The second thing is that we’re introduced to the idea that having to follow in Cindy’s footsteps is somewhat burdensome to Sadie. It’s something that seems tailor made for an easy and long running storyline where she does things like, I don’t know, try and find her own identity instead of retreading the same ground as her sister. But I suppose that if Batty were any other writer this site wouldn’t exist so I’ll leave it to you to guess whether or not Storytelling Rd. is long and winding or a one way dead end.

After the obligatory introduction week Sadie, unsurprisingly, next shows up at the mall after having acquired a credit card.

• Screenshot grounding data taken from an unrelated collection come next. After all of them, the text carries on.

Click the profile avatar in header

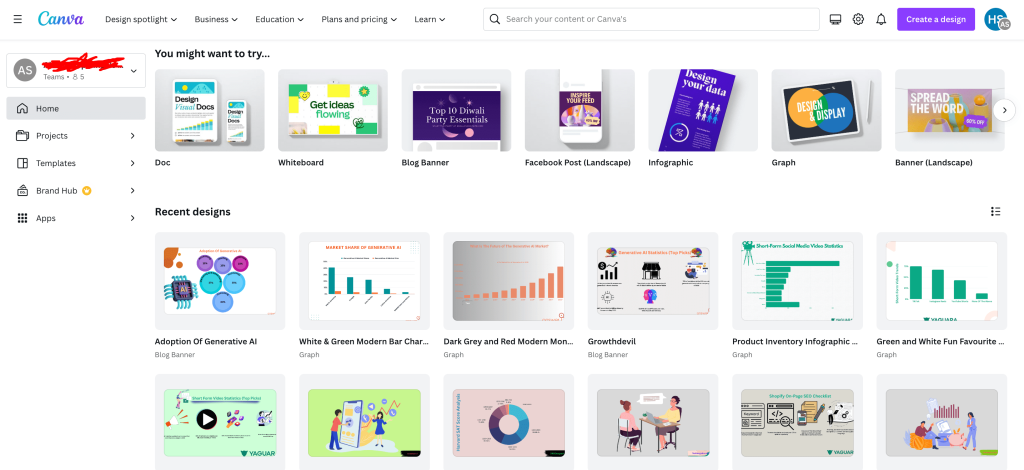(996, 19)
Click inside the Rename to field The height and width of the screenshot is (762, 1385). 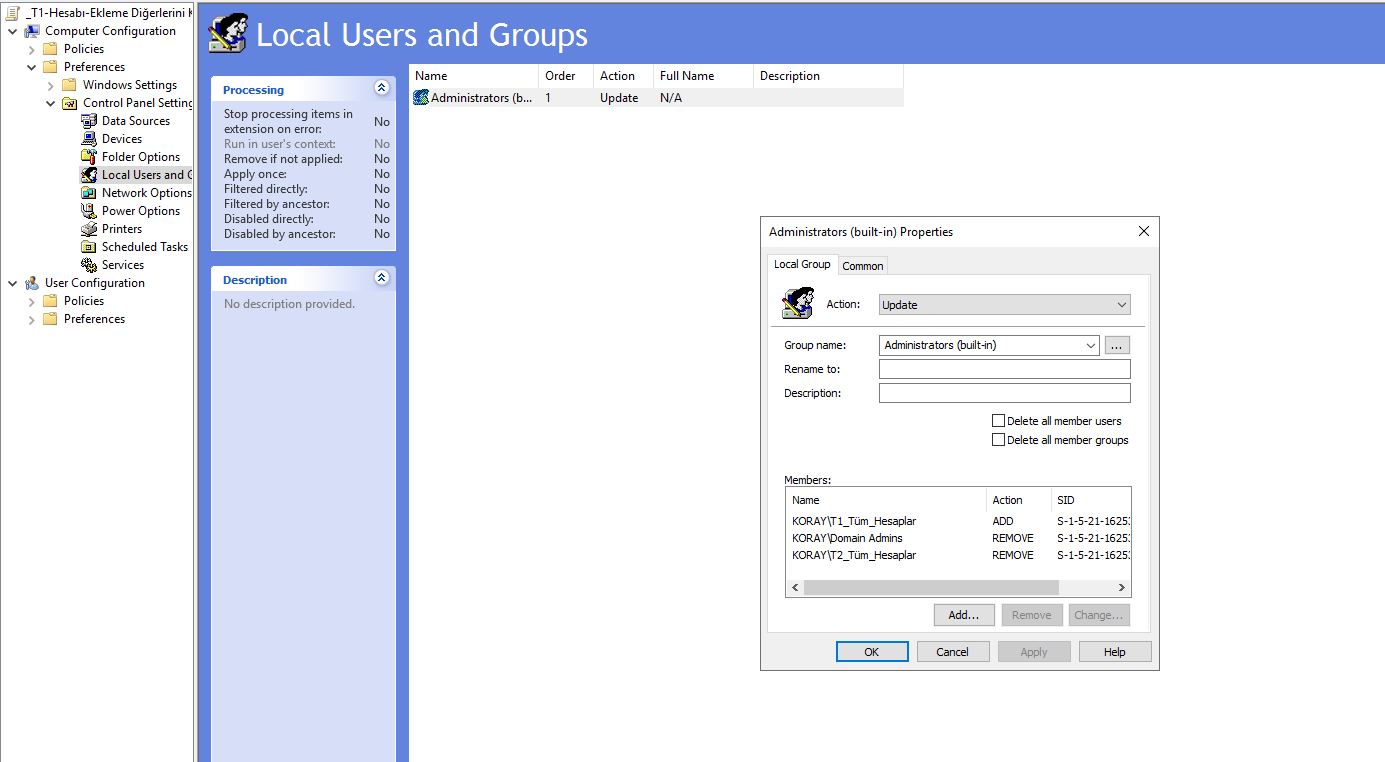click(1003, 368)
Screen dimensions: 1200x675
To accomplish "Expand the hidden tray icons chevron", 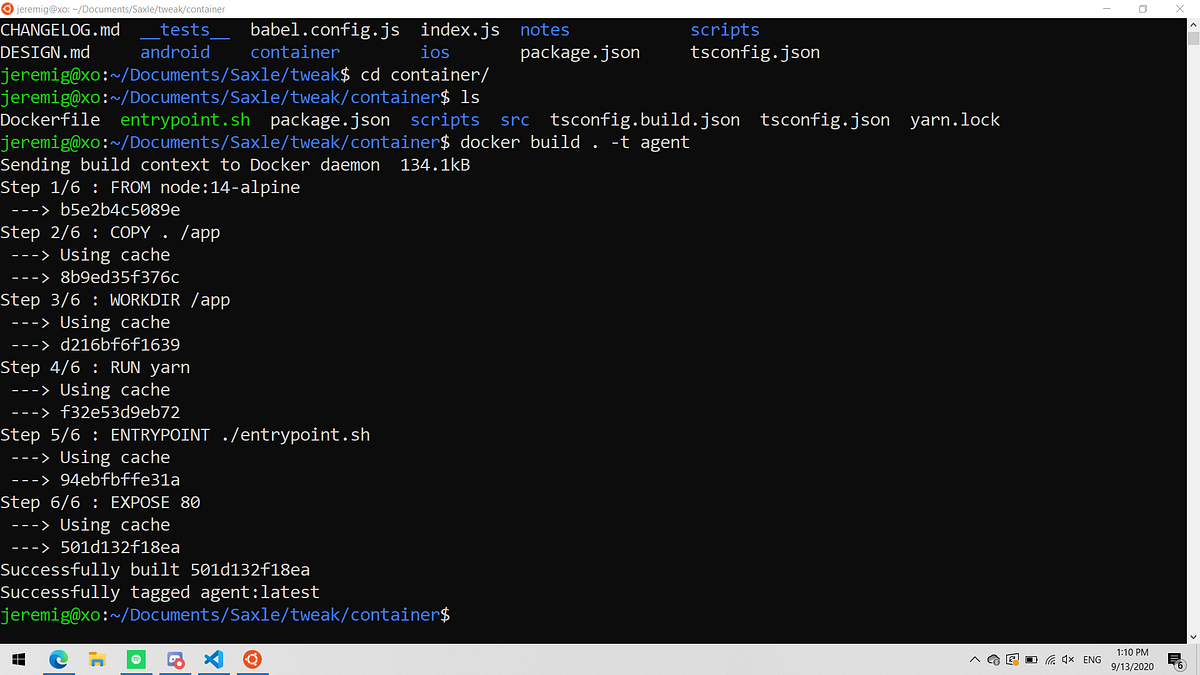I will [974, 659].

If this story happened ten years later we’d be talking about the Sadie Dies of Anthrax storyline.

Like any rational person she realizes that she’s been sent free money and uses it responsibly by buying the first thing to catch her eye and immediately maxing out the card.

Or Tom Batiuk could forget the plot!

Unfortunately for Sadie, TB will not forget as this more or less begins the one major storyline she’ll be the centerpiece of. But before that happens, she pops up during the oft called back to week where Wally lugs around a band turkey on a leash.

Thankfully this is 1992 so Doom has yet to be released to corupt The Youth… but wait, Mortal Kombat has! Oh no!

But that’s just a detour for in December her credit card statement arrives and is found by her father.

Deciding that she needs to learn some responsibility and pay off her credit card debt, he forces Sadie to find a job and like any other teenager she’s thrilled about the opportunity to wageslave.

In a twist you’ll never see coming, she winds up having to get a job at Burger Barn, the fast food place that I assume rivals the previous Act I fast food hangout McArnold’s (not to be confused with that anime favorite burger joint, WcDonald’s).

Of course, Sadie treats this as the height of embarassment and pretty much every strip in this story involves her seething such as when she’s unable to take off for New Year’s…

…and her subsequent rage against the heavens for the injustice.

Poor girl doesn’t realize that as a young woman living in Westview she’ll be unable to defy Godtiuk’s will and escape her hand-tossed fate.

Showing how ahead of her time she is, Sadie takes to the job with all the enthusiasm of a generation that has yet to be born as she hits her customers with the Gen Z stare.

“No cap this stank ahh food ain’t bussin fr fr.”

After a few months of this indignity she hits her goal and is free, having learned a valuable lesson along the way.

After this she generally stops being the sole focus of any major storylines herself but isn’t close to disappearing. She’ll continue to get the occasional week dedicated to her and a few months later in May 1993 she’ll share a strip for the first time with what will be probably her one real relationship throughout her time in school.

The favorite punching bag of Funky Winkerbean is introduced early in 1993 and a few months later she and Sadie interact for the first time in an otherwise inauspicious manner. We’ll have cause to revisit this pairing shortly but for now things continue to truck along as Sadie spends a week in June talking about her trip to the Mall of America.

“I sure hope the malls don’t turn into the consumer equivalent of decayed Rust Belt towns!”

She also tells Wally what his issues with the ladies are.

That first panel is what we call grim foreshadowing.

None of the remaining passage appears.